Among the lines of the material below, count those with the string "gear". Give the number alone.
START Source data
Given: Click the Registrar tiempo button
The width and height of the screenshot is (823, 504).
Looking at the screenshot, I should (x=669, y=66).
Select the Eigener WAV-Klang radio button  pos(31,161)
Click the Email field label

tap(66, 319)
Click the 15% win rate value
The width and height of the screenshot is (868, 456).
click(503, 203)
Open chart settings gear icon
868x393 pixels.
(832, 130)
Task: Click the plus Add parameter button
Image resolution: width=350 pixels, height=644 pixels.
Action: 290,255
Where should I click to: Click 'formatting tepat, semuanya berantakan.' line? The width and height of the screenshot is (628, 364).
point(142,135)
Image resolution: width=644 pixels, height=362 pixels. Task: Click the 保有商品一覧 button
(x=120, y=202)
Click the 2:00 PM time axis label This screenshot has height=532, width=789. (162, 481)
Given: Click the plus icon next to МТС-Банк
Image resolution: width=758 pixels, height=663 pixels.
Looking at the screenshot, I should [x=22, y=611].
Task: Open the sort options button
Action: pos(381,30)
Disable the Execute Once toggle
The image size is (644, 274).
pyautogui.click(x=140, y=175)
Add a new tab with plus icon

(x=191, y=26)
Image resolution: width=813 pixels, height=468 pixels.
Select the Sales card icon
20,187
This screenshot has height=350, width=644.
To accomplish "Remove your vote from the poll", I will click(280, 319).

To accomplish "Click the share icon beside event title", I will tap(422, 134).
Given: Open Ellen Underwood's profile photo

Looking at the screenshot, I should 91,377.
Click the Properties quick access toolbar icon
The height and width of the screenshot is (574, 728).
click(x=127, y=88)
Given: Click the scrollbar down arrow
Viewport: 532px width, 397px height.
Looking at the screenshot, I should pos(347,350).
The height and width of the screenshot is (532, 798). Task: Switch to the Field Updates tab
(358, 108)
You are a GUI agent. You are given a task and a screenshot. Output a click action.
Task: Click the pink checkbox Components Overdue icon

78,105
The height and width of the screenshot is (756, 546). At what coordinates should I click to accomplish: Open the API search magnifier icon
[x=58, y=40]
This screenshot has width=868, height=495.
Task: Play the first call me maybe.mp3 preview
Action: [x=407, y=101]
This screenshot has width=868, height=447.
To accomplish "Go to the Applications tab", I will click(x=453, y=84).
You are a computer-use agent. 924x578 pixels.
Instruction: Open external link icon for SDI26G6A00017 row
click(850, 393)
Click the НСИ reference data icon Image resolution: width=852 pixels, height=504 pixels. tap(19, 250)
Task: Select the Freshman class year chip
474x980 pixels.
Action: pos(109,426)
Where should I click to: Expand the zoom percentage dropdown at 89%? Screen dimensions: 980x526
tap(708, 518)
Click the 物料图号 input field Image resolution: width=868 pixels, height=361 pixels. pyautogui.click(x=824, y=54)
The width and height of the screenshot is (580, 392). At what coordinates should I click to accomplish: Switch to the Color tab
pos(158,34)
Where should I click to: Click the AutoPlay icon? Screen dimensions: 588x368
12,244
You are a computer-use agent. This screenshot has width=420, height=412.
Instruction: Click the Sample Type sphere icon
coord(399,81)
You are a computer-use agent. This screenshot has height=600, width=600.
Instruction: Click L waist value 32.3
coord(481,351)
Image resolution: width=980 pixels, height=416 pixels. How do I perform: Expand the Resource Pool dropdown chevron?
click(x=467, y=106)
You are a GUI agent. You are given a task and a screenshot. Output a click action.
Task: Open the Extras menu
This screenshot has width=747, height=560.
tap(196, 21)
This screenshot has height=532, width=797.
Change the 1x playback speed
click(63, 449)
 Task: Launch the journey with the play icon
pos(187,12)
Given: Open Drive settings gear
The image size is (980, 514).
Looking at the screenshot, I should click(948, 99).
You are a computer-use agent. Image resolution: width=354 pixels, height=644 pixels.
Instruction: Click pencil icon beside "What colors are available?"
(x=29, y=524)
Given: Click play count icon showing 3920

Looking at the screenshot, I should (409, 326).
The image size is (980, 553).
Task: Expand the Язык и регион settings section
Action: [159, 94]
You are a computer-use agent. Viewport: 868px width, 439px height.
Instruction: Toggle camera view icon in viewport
END Source data
◆ Solution below ◆
2